Data supplied >>
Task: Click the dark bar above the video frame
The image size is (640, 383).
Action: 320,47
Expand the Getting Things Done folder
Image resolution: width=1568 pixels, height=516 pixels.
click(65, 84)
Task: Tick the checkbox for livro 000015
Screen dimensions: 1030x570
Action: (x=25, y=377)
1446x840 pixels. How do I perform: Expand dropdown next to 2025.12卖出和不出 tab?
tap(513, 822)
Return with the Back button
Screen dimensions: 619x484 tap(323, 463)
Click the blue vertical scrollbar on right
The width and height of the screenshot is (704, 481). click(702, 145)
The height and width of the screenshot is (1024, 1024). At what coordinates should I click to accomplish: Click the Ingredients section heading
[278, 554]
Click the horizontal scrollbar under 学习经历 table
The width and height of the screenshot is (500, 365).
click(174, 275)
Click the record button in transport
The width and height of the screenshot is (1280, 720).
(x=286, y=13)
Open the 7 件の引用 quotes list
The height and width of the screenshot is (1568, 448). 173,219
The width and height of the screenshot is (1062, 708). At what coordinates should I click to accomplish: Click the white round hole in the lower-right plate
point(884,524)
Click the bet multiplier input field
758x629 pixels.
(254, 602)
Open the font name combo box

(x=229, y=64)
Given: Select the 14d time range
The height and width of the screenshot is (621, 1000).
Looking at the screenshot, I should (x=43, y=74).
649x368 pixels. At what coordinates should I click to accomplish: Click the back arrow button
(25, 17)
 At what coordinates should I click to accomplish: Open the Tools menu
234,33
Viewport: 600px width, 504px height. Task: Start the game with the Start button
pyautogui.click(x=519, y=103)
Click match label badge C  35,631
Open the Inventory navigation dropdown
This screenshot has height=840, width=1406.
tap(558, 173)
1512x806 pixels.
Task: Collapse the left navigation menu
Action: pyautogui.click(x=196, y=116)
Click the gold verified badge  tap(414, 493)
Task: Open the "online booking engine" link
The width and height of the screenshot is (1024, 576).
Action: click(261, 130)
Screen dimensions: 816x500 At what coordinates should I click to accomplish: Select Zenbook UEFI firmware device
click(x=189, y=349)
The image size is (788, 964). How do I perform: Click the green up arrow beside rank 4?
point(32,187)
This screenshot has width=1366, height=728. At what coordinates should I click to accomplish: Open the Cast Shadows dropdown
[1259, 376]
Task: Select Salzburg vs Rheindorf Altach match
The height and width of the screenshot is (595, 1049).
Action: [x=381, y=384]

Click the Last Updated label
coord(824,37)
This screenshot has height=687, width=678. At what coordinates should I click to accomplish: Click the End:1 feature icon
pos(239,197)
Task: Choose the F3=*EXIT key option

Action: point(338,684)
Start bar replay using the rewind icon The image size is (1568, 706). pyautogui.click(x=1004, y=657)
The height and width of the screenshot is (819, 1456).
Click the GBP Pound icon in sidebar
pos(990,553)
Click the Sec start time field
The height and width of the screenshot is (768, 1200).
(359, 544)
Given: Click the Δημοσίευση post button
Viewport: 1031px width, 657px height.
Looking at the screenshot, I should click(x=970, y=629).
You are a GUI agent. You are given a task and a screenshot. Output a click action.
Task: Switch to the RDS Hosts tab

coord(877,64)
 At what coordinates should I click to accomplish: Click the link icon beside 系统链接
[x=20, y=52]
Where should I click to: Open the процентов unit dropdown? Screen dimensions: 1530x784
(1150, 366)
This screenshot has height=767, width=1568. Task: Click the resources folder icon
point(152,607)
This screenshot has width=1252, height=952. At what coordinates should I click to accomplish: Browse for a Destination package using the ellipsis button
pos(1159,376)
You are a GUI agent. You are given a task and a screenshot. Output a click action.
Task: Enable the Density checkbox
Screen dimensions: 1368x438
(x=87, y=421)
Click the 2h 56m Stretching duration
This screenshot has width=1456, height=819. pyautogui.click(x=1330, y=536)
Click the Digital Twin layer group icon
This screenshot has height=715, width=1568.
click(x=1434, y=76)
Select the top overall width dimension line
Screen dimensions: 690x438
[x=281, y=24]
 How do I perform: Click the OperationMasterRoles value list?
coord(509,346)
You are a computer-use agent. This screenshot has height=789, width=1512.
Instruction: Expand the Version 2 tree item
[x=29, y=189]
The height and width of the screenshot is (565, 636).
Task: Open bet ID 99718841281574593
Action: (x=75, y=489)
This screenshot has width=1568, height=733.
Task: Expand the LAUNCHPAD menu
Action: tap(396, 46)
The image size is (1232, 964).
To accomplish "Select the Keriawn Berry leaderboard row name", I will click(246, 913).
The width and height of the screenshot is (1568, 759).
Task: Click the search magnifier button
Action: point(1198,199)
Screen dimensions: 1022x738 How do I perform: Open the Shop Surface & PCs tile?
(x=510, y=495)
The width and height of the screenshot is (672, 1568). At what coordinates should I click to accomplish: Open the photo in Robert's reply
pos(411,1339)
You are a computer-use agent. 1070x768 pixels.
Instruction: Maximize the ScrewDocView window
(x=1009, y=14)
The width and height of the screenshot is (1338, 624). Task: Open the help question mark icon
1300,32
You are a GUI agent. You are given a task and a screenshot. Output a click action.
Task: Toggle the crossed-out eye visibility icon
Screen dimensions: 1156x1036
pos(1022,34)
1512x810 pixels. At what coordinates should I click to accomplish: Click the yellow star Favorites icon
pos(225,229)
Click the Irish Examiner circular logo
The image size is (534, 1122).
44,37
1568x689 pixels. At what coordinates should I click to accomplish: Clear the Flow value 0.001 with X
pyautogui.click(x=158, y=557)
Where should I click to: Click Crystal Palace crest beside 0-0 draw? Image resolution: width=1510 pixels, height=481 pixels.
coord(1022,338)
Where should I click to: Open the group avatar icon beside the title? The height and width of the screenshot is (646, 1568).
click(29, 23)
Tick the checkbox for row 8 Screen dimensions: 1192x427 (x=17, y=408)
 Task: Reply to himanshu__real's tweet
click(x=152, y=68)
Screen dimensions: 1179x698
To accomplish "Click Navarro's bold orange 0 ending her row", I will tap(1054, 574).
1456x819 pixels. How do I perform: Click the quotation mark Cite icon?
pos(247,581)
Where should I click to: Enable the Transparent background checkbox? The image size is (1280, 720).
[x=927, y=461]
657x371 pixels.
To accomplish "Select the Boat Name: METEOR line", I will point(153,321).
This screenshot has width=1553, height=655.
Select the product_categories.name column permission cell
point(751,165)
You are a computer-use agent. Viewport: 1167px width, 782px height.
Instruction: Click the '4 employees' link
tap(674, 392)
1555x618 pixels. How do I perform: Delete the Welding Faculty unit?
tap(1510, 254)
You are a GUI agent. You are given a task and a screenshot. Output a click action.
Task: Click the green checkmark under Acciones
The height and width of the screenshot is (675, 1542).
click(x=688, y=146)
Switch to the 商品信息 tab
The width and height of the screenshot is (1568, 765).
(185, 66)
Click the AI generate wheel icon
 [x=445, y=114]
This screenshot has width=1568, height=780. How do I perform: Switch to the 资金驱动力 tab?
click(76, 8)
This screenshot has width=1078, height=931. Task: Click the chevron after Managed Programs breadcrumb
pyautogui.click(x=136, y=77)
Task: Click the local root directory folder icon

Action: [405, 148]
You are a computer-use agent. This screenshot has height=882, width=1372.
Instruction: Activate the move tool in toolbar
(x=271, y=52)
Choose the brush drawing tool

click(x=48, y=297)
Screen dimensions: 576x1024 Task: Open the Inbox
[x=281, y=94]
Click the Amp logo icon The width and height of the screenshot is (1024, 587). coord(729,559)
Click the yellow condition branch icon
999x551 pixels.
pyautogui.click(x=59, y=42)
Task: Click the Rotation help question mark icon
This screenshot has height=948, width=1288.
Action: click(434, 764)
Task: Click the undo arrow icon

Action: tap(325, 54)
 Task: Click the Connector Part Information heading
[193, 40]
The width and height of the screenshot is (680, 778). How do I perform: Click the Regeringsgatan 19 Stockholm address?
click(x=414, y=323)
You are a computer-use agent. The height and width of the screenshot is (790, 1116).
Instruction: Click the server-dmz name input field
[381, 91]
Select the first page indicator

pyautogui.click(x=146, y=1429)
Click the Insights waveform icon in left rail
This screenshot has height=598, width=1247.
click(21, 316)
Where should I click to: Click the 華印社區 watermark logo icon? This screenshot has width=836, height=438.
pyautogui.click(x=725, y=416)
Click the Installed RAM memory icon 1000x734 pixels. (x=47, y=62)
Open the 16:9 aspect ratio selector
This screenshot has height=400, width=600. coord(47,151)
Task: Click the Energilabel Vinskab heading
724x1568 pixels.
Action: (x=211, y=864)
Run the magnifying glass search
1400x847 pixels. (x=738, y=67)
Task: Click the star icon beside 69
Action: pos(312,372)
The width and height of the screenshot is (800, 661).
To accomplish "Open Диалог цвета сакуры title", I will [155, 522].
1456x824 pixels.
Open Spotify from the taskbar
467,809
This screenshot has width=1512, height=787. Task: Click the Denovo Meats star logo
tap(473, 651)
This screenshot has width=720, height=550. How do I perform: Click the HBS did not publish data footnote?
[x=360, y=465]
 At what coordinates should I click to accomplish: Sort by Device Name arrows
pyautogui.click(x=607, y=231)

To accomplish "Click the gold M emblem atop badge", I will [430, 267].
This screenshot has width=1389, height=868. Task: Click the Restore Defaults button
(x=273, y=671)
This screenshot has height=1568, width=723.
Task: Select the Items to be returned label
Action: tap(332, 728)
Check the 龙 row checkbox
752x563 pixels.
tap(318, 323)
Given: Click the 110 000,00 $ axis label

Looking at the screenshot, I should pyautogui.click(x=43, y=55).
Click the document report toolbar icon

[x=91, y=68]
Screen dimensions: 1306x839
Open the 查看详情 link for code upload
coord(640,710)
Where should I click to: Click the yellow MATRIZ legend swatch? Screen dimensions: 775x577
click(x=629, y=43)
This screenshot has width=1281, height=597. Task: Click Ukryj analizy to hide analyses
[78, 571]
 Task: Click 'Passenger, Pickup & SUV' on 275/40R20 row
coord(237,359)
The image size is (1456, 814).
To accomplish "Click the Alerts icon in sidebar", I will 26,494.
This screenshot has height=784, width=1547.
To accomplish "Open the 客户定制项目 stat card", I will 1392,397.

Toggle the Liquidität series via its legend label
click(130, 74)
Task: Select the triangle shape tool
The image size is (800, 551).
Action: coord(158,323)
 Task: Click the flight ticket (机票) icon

What you are asked to do >>
Exactly how many lines of the listing above hold the word "time"? Give the number alone.

Reply >>
2